Citing local governments (noisy trash pick-up) and businesses (noisy trucks), Bloomberg says it’s easy to pollute when you’re anonymous. “In many places, our sense of community has broken down. We don’t care about our neighbours. We don’t know our neighbours.” As a result, we don’t necessarily care if we keep them awake at night or disrupt their quiet summer afternoons.
His solution? Throw a party or start a carpool. Bloomberg says you’re less likely to offend a neighbour if you drive each other’s children to school each day. Bloomberg tells the story of a former neighbour who was a musician and liked to give boisterous parties. “I’m sure he broke our local Montpelier, Vermont, noise ordinances on many occasions. But he invited me to the parties! Problem solved.” If the party continued after he went home and stayed loud, it only took a phone call to get the music turned down. “We were friends. He borrowed my ladder; I had some of his tools. We were interdependent.”

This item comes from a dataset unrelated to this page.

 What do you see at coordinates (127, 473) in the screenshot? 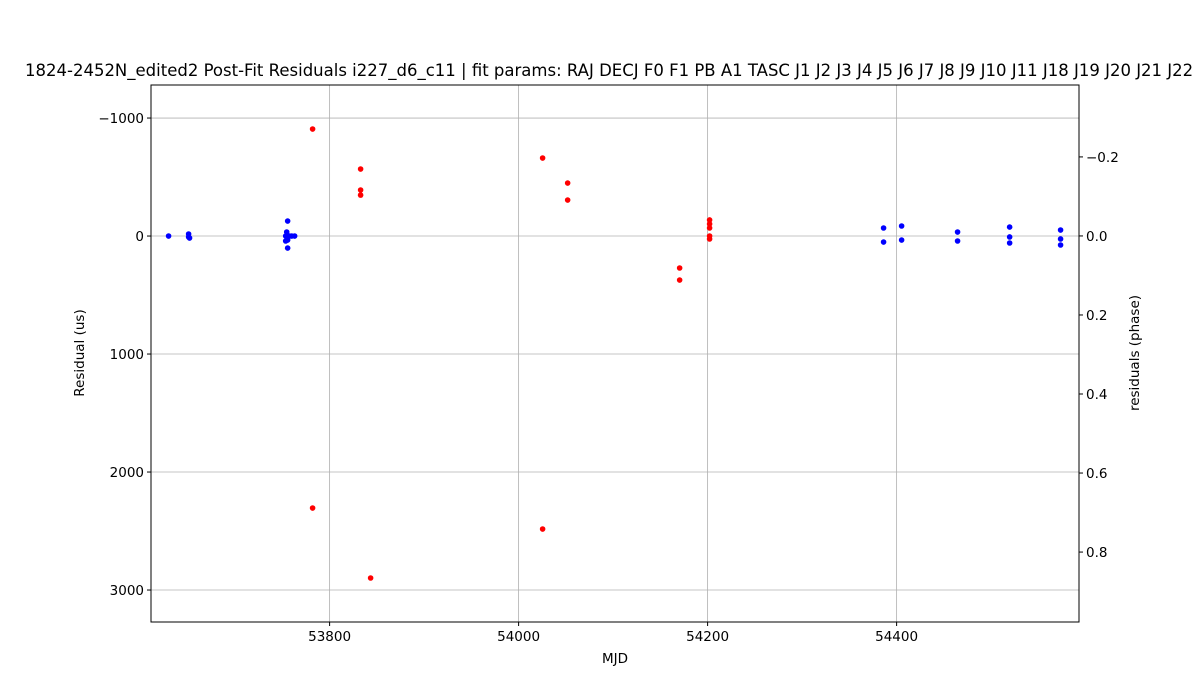
I see `y-tick-label: 2000` at bounding box center [127, 473].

While passionate about fighting noise pollution, Bloomberg also observes that silence really isn’t found in human communities. “You need to go to a cave or a federal wilderness area for silence,” he says. “A totally silent human community would be a poor human community.”
He tells of a day a few years ago when a family of former neighbours returned for a visit. “We had little kids running around the yards of three families who had come out to see them, yelling and laughing. But we weren’t imposing on anyone because we were all out there visiting. We made a small footprint of noise,” he says, a footprint of happy human voices.
Which is further evidence, if we needed it, that peace and quiet begin at home.
Mary Desmond Pinkowish is a health writer living the quiet life in Larchmont, New York. Ursula Sautter is a freelance journalist living in Bonn, Germany.